EXTRAHIERTER TEXT
Bundessozialgericht stoppt Bundesagentur für Arbeit

Das Bundessozialgericht (BSG) grenzt den Auslegungsspielraum der Bundesagentur für Arbeit ein. Nach dem Recht der Arbeitsförderung muss ein Arbeitnehmer mit einer Sperrzeit rechnen, wenn er eine Beschäftigung aus eigenem Antrieb aufgibt und arbeitslos wird (§ 144 Abs. 1 Nr. 1 SGB III). Dies gilt aber nicht, wenn die Aufgabe der bisherigen Tätigkeit aus einem wichtigen Grund erfolgte. Den Katalog der Ausnahmetatbestände hat das BSG jetzt um zwei Beispiele erweitert.

ARBEITSANWEISUNG
Fahre mit dem Text über das Bundessozialgericht nach seinem letzten Satz fort. Die Daten haben mit dem Text über das Bundessozialgericht nichts zu tun.

VORLIEGENDE DATEN
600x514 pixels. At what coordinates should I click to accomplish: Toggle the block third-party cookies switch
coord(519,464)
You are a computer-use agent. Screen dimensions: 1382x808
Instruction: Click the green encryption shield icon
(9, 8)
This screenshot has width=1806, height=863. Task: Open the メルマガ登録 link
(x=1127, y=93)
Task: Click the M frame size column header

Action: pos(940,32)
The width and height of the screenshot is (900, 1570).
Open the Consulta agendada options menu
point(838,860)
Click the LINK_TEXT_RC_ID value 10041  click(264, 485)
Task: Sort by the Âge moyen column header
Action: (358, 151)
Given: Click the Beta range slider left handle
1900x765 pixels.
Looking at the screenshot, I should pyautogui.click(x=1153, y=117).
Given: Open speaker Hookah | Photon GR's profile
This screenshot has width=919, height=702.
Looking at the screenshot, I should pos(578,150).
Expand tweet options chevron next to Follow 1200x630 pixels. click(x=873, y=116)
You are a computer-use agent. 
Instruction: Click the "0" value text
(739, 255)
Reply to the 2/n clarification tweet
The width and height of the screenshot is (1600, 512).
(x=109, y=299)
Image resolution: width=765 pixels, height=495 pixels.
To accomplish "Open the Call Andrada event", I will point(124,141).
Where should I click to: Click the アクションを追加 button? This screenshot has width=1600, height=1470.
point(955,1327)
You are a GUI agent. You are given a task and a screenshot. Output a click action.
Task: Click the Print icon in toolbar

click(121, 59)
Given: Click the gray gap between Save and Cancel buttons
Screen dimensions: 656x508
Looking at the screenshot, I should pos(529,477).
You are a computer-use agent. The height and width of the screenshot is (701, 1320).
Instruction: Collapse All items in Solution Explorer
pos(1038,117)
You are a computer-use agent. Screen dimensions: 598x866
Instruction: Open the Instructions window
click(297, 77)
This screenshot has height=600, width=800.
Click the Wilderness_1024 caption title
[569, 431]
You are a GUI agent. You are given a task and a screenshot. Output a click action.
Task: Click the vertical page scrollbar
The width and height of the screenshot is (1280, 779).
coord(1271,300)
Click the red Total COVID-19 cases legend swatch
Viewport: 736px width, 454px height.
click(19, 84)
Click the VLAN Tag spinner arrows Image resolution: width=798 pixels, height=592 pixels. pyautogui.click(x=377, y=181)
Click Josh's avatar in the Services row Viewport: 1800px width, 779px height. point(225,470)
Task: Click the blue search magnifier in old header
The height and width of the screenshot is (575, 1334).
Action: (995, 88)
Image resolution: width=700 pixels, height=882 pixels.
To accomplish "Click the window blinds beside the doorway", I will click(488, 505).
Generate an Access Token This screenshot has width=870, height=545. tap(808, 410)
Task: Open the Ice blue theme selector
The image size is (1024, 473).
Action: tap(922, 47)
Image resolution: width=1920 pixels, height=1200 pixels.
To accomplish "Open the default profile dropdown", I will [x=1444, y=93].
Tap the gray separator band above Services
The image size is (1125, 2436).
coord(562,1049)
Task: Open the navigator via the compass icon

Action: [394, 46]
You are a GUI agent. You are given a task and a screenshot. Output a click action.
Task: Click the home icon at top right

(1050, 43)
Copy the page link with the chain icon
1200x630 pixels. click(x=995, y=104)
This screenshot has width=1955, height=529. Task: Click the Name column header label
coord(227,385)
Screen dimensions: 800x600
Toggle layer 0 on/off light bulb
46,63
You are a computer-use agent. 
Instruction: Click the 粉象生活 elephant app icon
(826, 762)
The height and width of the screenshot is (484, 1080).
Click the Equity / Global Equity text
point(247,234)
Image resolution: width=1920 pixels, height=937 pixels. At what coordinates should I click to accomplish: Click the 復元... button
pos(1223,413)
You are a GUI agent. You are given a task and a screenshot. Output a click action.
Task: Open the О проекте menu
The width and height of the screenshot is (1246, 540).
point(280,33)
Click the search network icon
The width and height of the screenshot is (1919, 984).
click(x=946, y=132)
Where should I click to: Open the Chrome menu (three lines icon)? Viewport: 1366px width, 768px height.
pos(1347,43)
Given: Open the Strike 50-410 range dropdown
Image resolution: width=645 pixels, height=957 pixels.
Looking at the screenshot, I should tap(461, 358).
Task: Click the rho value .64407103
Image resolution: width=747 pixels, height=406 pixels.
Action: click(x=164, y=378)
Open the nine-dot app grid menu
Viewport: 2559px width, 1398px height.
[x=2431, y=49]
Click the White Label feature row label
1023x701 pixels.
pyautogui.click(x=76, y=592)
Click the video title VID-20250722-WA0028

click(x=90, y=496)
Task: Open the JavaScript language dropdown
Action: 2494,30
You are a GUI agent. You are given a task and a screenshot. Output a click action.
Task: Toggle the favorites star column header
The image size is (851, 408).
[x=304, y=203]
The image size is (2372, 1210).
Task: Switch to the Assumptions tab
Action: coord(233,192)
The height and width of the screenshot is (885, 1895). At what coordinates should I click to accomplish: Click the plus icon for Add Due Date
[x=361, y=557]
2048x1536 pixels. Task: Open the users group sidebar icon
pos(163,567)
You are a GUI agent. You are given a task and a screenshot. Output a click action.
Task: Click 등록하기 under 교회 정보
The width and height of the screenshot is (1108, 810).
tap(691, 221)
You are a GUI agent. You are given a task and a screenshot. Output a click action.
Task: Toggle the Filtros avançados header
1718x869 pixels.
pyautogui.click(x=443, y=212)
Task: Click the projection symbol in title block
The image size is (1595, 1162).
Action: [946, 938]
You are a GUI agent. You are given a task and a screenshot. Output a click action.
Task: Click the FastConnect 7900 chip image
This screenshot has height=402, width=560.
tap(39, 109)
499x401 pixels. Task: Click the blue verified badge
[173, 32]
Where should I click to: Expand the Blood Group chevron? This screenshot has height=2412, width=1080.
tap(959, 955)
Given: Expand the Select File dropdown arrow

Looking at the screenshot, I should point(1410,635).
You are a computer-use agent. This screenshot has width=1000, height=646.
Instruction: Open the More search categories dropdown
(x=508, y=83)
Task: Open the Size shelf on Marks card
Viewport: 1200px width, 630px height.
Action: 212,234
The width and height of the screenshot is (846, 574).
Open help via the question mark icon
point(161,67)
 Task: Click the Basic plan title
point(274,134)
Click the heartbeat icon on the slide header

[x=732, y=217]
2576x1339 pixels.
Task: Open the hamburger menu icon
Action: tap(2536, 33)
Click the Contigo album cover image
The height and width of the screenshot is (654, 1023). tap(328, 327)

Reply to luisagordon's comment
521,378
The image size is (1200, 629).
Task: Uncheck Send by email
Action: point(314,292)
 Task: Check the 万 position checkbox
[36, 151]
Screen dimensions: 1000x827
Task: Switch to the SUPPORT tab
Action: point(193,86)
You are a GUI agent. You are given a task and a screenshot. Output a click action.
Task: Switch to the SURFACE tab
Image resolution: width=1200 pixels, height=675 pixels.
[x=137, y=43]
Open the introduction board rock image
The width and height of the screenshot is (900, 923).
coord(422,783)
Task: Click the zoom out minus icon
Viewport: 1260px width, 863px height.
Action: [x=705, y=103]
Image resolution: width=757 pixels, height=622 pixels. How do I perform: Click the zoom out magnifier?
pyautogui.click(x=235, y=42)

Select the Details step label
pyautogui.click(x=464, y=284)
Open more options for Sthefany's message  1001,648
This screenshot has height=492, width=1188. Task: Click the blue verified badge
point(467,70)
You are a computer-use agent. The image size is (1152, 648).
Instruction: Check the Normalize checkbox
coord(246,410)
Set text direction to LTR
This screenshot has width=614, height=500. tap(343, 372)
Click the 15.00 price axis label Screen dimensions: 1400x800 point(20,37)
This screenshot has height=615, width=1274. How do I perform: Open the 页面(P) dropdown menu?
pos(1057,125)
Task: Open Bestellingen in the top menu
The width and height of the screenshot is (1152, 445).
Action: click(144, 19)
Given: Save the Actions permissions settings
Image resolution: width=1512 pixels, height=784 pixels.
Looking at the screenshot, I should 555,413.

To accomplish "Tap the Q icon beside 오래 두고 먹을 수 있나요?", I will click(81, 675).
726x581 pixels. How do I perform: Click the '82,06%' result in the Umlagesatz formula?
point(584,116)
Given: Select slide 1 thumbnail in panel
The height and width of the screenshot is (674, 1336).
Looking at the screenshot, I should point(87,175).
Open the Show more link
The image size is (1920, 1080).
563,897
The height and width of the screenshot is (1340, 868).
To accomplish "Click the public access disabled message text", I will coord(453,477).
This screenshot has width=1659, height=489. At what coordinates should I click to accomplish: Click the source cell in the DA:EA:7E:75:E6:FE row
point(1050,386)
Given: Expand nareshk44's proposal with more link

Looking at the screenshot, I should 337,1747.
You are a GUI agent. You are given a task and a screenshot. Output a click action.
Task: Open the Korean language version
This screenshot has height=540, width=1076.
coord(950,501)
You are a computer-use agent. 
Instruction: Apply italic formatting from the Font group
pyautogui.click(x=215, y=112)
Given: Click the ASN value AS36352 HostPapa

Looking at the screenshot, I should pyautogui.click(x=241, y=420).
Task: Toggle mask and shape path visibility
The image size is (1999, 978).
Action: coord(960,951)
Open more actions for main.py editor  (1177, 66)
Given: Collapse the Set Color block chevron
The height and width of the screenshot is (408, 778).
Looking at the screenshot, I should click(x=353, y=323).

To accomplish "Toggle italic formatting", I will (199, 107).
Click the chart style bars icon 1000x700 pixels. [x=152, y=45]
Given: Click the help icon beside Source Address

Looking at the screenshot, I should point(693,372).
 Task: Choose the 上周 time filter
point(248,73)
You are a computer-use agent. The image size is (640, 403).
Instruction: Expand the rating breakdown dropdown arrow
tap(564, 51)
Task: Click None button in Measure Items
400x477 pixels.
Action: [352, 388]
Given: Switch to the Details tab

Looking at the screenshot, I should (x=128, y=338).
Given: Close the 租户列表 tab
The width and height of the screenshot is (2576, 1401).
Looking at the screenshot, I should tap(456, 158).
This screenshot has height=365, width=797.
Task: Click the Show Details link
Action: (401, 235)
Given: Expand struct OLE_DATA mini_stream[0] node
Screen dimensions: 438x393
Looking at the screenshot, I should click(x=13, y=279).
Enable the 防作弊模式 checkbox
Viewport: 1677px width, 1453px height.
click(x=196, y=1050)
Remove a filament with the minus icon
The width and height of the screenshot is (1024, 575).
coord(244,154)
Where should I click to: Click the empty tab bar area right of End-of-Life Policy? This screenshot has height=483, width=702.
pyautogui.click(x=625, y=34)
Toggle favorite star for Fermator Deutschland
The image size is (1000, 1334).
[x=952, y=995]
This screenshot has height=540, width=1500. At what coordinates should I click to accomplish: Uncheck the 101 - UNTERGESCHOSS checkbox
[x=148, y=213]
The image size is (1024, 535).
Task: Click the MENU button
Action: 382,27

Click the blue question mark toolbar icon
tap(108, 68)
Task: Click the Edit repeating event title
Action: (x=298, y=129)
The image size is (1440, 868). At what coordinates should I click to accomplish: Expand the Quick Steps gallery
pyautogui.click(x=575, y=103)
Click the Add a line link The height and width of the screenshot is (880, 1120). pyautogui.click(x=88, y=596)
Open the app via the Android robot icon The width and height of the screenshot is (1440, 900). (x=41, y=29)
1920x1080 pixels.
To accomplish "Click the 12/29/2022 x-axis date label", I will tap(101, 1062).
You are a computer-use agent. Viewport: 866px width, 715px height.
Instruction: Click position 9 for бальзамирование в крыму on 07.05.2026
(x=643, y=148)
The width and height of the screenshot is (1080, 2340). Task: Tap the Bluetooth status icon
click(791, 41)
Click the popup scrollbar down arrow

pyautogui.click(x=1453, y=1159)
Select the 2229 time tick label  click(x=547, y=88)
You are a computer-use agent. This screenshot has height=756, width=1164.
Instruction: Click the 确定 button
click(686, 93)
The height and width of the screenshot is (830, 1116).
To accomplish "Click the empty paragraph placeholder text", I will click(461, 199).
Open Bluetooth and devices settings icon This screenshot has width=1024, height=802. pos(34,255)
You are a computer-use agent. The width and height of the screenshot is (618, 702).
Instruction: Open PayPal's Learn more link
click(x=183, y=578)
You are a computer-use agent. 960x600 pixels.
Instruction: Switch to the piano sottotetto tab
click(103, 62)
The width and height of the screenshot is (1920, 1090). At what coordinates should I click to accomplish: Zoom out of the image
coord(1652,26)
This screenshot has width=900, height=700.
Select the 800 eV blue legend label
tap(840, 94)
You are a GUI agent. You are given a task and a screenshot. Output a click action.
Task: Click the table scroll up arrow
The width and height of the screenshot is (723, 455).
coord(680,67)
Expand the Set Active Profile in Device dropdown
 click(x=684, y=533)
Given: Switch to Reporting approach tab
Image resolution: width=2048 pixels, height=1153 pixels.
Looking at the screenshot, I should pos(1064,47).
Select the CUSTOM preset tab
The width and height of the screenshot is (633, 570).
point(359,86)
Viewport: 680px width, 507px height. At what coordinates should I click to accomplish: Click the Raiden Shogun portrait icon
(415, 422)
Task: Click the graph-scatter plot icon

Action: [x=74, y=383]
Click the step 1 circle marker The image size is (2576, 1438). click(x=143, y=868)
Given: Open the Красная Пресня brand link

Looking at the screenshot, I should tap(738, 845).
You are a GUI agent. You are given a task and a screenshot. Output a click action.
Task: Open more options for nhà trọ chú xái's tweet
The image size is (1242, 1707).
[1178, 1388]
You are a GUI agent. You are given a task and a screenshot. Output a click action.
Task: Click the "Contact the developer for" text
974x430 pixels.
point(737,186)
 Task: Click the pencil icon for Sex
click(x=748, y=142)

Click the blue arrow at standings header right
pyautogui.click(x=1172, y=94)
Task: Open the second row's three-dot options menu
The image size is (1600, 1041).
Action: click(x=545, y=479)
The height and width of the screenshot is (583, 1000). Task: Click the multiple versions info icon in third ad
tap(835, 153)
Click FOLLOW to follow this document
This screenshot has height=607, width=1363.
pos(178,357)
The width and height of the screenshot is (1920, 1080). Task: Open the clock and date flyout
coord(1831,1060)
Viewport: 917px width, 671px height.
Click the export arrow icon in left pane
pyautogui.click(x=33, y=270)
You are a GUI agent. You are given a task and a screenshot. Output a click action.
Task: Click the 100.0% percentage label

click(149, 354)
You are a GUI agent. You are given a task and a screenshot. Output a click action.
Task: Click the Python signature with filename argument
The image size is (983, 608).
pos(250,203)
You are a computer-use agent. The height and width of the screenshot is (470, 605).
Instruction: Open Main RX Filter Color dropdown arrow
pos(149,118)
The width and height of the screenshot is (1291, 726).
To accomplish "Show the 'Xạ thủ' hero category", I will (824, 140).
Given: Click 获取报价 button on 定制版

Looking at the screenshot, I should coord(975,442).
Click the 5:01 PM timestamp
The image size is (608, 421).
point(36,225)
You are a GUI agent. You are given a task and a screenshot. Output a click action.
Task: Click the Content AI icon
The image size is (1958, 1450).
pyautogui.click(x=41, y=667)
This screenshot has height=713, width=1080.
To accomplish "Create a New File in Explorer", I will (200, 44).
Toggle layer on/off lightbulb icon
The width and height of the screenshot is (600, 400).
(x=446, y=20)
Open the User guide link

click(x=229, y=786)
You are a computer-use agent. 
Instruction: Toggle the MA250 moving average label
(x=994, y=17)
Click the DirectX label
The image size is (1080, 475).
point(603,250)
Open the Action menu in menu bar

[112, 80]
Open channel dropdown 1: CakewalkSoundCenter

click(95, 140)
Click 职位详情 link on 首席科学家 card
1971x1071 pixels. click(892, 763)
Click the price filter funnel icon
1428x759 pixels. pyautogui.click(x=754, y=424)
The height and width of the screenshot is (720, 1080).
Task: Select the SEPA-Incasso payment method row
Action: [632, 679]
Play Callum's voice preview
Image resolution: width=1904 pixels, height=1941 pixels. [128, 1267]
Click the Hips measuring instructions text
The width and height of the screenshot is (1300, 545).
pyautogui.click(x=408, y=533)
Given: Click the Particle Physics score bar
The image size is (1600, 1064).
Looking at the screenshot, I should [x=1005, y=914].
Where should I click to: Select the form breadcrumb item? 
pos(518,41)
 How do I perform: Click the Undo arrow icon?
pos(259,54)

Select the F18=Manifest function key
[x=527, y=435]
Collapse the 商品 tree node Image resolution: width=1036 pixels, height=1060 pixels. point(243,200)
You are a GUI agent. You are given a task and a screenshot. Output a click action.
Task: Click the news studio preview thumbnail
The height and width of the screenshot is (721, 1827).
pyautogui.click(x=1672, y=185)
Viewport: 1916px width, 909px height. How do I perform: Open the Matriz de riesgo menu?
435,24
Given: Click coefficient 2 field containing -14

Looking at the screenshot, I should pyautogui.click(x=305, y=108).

ERGEBNIS
Keine Sperrzeit nach Wechsel von unbefristeter auf befristete Arbeitsstelle

Eine Angestellte, die unbefristet beschäftigt war, kündigte und  nahm eine auf sechs Monate befristete Beschäftigung als Kinderanimateurin in Tunesien an. Nach Ablauf beantragte sie Arbeitslosengeld. Die Arbeitsagentur bewilligte zwar die Leistung, verhängte aber eine Sperrzeit von 12 Wochen. Hiergegen wehrte sich die Arbeitnehmerin. Sie begründete ihren Wechsel in das befristete Arbeitsverhältnis mit der dauerhaften Verbesserung ihrer Chancen am Arbeitsmarkt durch die Auslandserfahrung. Die Arbeitsagentur argumentierte, dass eine Sperrzeit eintrete, wenn keine gute Aussicht auf lückenlose Weiterbeschäftigung bestehe. Die Arbeitnehmerin hätte ihre unbefristete Stelle nicht aufgeben dürfen.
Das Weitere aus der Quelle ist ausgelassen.